Introduction: Autosomal dominant Kallmanns syndrome (AKS) results from mutations within the fibroblast growth factor receptor 1 (FGFR1: KAL-2). The FGFR family of tyrosine kinases are involved in a multitude of biological processes from embryogenesis to adult homeostasis. The crystal structure of FGF-FGFR-heparan sulphate (HS) ternary complex has provided a basis for understanding the way in which FGF, FGFR and HS cooperate to assist FGFR dimerization. Anosmin-1, KAL-1 gene product is mutated in X-linked KS. We have previously demonstrated that anosmin-1 can modulate neuronal differentiation of human embryonic olfactory neuroblast through the interaction with FGFR1/FGF2/HS complex to stimulate p42/44 and p38 MAP kinase and cdc42/Rac, acting as a novel modulator for FGFR1 signalling.

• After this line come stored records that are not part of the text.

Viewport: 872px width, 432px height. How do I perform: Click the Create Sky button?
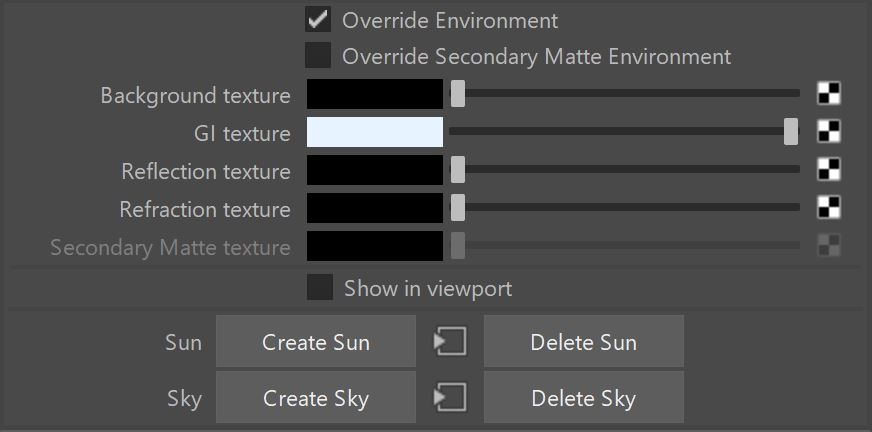pos(316,398)
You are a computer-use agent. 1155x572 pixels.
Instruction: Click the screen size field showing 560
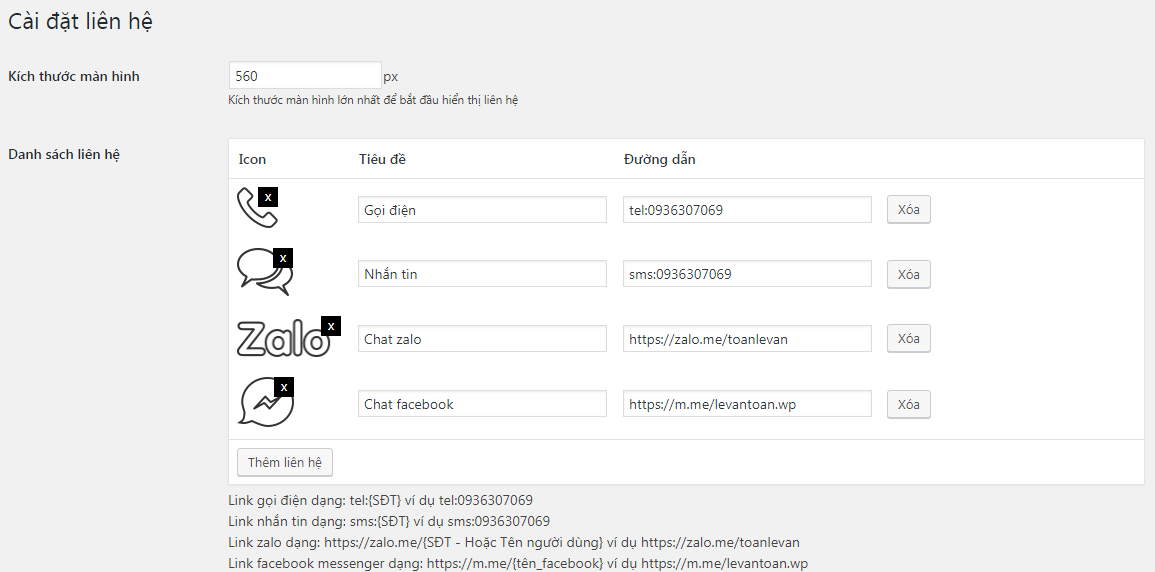pos(305,76)
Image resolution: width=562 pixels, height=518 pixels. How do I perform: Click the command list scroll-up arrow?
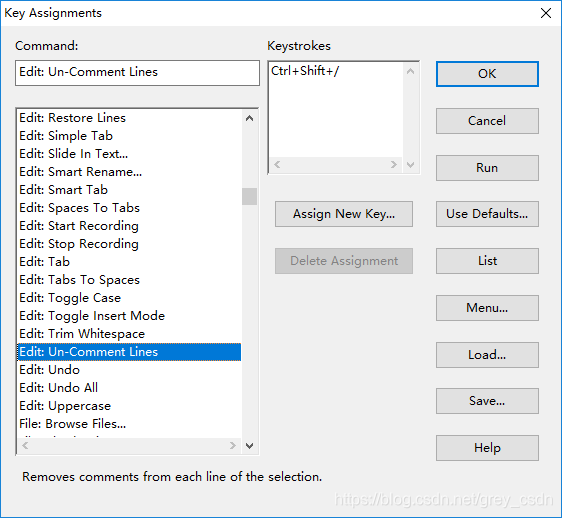pos(249,118)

Aim: To understand the role of anosmin-1 in FGFR1/FGF2/HS ternary complex assembly.
Methods: ELISA was performed using immobilised murine FGFR1IIIc and decasaccharide derived from bovine lung heparin. The 6His-tagged wild type anosmin-1 and its three KS-associated missense mutations were used as soluble ligands. Bound anosmin-1 was detected by using anti-His HRP conjugated antibody. The solution structure of anosmin-1 was studied by analytical ultracentrifugation, X-ray scattering and homology modelling.
Results: Anosmin-1 binds to FGFR1IIIc in a dose-dependent manner, while BSA and three missense mutants do not. The presence of FGF2 and heparin does not change the binding of anosmin-1 to FGFR1IIIc. Anosmin-1 binds to oligosaccharide as short as the 10mer. The six domains of anosmin-1 are in an extended arrangement with flexible inter-domain linker.
Conclusion: Anosmin-1 can directly bind to FGFR1 with the requirement of its first and third FnIII domains and to oligosaccharide with only ten saccharide residues. The extended domain arrangement of anosmin-1 may provide the binding platform for multi-molecules of FGFR1/FGF2/HS complex; this assembly presumably amplifies and synergises downstream FGFR1 signalling, thereby eliciting a receptor-specific cellular response within olfactory system ontogenesis.